**The records:**

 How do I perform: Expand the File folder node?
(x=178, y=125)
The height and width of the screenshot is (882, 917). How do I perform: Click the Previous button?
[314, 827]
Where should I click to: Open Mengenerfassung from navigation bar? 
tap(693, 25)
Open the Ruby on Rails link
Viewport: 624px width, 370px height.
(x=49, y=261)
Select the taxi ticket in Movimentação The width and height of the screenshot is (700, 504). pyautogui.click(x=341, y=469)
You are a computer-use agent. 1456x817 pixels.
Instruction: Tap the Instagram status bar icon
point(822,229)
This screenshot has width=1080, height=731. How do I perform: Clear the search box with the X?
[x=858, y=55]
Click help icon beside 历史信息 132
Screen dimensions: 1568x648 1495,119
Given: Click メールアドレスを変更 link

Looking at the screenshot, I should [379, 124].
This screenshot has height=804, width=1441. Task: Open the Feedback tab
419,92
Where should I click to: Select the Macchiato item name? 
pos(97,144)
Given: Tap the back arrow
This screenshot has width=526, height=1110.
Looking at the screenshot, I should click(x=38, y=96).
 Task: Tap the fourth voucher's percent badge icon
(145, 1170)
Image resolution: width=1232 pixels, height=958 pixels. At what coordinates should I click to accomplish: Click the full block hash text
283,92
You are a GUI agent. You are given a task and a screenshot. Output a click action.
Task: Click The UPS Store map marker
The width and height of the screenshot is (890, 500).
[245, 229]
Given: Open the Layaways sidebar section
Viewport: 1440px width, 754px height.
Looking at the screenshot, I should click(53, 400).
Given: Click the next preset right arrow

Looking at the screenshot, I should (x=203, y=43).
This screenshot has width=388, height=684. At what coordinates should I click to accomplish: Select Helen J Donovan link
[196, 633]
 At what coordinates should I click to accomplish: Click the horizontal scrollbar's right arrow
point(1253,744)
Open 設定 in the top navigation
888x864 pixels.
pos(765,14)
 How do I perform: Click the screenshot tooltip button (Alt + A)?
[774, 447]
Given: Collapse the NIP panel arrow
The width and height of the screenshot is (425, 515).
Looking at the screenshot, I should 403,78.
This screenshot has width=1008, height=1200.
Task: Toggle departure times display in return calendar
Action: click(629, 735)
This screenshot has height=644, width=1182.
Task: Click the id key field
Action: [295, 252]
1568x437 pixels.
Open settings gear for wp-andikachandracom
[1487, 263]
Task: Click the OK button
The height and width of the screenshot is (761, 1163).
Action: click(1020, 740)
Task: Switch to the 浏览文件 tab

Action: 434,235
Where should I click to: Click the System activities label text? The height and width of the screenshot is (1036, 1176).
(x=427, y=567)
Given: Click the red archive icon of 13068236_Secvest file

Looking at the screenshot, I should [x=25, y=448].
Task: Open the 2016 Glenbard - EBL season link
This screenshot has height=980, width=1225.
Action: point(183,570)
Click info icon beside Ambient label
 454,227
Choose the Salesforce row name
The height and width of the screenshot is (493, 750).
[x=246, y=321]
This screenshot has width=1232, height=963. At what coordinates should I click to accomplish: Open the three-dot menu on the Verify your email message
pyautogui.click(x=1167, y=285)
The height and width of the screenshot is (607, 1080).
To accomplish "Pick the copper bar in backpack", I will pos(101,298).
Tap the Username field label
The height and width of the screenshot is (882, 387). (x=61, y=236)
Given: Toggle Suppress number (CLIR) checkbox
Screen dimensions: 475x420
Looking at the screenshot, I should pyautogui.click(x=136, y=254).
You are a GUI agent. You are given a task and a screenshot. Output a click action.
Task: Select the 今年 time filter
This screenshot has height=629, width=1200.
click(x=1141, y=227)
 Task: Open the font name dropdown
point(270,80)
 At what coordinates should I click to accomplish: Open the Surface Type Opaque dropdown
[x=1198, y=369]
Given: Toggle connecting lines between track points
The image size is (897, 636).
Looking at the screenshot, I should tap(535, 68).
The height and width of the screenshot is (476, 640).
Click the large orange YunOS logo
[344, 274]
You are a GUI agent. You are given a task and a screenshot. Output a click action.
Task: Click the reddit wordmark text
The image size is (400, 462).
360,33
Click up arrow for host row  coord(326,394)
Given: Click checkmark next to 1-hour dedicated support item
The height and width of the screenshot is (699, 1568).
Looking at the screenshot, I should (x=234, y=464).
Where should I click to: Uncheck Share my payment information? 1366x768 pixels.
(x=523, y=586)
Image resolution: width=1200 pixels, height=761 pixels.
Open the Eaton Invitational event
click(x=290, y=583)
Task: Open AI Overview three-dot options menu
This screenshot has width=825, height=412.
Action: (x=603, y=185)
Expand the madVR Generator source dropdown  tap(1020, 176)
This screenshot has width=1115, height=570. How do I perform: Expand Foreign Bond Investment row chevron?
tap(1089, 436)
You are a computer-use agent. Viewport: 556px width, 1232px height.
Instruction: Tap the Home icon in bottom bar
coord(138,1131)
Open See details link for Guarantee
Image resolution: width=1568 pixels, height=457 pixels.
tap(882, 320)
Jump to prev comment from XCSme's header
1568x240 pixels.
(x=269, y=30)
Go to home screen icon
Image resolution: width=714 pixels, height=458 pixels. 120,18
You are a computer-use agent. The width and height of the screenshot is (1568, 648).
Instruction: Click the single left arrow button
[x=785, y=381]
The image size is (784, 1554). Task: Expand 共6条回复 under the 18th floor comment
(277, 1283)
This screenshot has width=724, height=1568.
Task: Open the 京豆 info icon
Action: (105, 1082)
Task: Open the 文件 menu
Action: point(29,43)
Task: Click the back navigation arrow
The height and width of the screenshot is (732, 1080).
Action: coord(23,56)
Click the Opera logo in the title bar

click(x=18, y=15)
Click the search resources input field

**Brief:**
Line by line, retype the entire listing exactly.

**Result for this exercise:**
 How do I perform: Expand the File folder node?
(x=178, y=125)
The height and width of the screenshot is (882, 917). How do I perform: Click the Previous button?
[314, 827]
Where should I click to: Open Mengenerfassung from navigation bar? 
tap(693, 25)
Open the Ruby on Rails link
Viewport: 624px width, 370px height.
(x=49, y=261)
Select the taxi ticket in Movimentação The width and height of the screenshot is (700, 504). pyautogui.click(x=341, y=469)
You are a computer-use agent. 1456x817 pixels.
Instruction: Tap the Instagram status bar icon
point(822,229)
This screenshot has width=1080, height=731. How do I perform: Clear the search box with the X?
[x=858, y=55]
Click help icon beside 历史信息 132
Screen dimensions: 1568x648 1495,119
Given: Click メールアドレスを変更 link

Looking at the screenshot, I should [379, 124].
This screenshot has height=804, width=1441. Task: Open the Feedback tab
419,92
Where should I click to: Select the Macchiato item name? 
pos(97,144)
Given: Tap the back arrow
This screenshot has width=526, height=1110.
Looking at the screenshot, I should click(x=38, y=96).
 Task: Tap the fourth voucher's percent badge icon
(145, 1170)
Image resolution: width=1232 pixels, height=958 pixels. At what coordinates should I click to accomplish: Click the full block hash text
283,92
You are a GUI agent. You are given a task and a screenshot. Output a click action.
Task: Click The UPS Store map marker
The width and height of the screenshot is (890, 500).
[245, 229]
Given: Open the Layaways sidebar section
Viewport: 1440px width, 754px height.
Looking at the screenshot, I should click(53, 400).
Given: Click the next preset right arrow

Looking at the screenshot, I should (x=203, y=43).
This screenshot has width=388, height=684. At what coordinates should I click to accomplish: Select Helen J Donovan link
[196, 633]
 At what coordinates should I click to accomplish: Click the horizontal scrollbar's right arrow
point(1253,744)
Open 設定 in the top navigation
888x864 pixels.
pos(765,14)
 How do I perform: Click the screenshot tooltip button (Alt + A)?
[774, 447]
Given: Collapse the NIP panel arrow
The width and height of the screenshot is (425, 515).
Looking at the screenshot, I should 403,78.
This screenshot has width=1008, height=1200.
Task: Toggle departure times display in return calendar
Action: click(629, 735)
This screenshot has height=644, width=1182.
Task: Click the id key field
Action: [295, 252]
1568x437 pixels.
Open settings gear for wp-andikachandracom
[1487, 263]
Task: Click the OK button
The height and width of the screenshot is (761, 1163).
Action: click(1020, 740)
Task: Switch to the 浏览文件 tab

Action: 434,235
Where should I click to: Click the System activities label text? The height and width of the screenshot is (1036, 1176).
(x=427, y=567)
Given: Click the red archive icon of 13068236_Secvest file

Looking at the screenshot, I should [x=25, y=448].
Task: Open the 2016 Glenbard - EBL season link
This screenshot has height=980, width=1225.
Action: point(183,570)
Click info icon beside Ambient label
 454,227
Choose the Salesforce row name
The height and width of the screenshot is (493, 750).
[x=246, y=321]
This screenshot has width=1232, height=963. At what coordinates should I click to accomplish: Open the three-dot menu on the Verify your email message
pyautogui.click(x=1167, y=285)
The height and width of the screenshot is (607, 1080).
To accomplish "Pick the copper bar in backpack", I will pos(101,298).
Tap the Username field label
The height and width of the screenshot is (882, 387). (x=61, y=236)
Given: Toggle Suppress number (CLIR) checkbox
Screen dimensions: 475x420
Looking at the screenshot, I should pyautogui.click(x=136, y=254).
You are a GUI agent. You are given a task and a screenshot. Output a click action.
Task: Select the 今年 time filter
This screenshot has height=629, width=1200.
click(x=1141, y=227)
 Task: Open the font name dropdown
point(270,80)
 At what coordinates should I click to accomplish: Open the Surface Type Opaque dropdown
[x=1198, y=369]
Given: Toggle connecting lines between track points
The image size is (897, 636).
Looking at the screenshot, I should tap(535, 68).
The height and width of the screenshot is (476, 640).
Click the large orange YunOS logo
[344, 274]
You are a GUI agent. You are given a task and a screenshot. Output a click action.
Task: Click the reddit wordmark text
The image size is (400, 462).
360,33
Click up arrow for host row  coord(326,394)
Given: Click checkmark next to 1-hour dedicated support item
The height and width of the screenshot is (699, 1568).
Looking at the screenshot, I should (x=234, y=464).
Where should I click to: Uncheck Share my payment information? 1366x768 pixels.
(x=523, y=586)
Image resolution: width=1200 pixels, height=761 pixels.
Open the Eaton Invitational event
click(x=290, y=583)
Task: Open AI Overview three-dot options menu
This screenshot has width=825, height=412.
Action: (x=603, y=185)
Expand the madVR Generator source dropdown  tap(1020, 176)
This screenshot has width=1115, height=570. How do I perform: Expand Foreign Bond Investment row chevron?
tap(1089, 436)
You are a computer-use agent. Viewport: 556px width, 1232px height.
Instruction: Tap the Home icon in bottom bar
coord(138,1131)
Open See details link for Guarantee
Image resolution: width=1568 pixels, height=457 pixels.
tap(882, 320)
Jump to prev comment from XCSme's header
1568x240 pixels.
(x=269, y=30)
Go to home screen icon
Image resolution: width=714 pixels, height=458 pixels. 120,18
You are a computer-use agent. The width and height of the screenshot is (1568, 648).
Instruction: Click the single left arrow button
[x=785, y=381]
The image size is (784, 1554). Task: Expand 共6条回复 under the 18th floor comment
(277, 1283)
This screenshot has width=724, height=1568.
Task: Open the 京豆 info icon
Action: (105, 1082)
Task: Open the 文件 menu
Action: point(29,43)
Task: Click the back navigation arrow
The height and width of the screenshot is (732, 1080).
Action: coord(23,56)
Click the Opera logo in the title bar

click(x=18, y=15)
Click the search resources input field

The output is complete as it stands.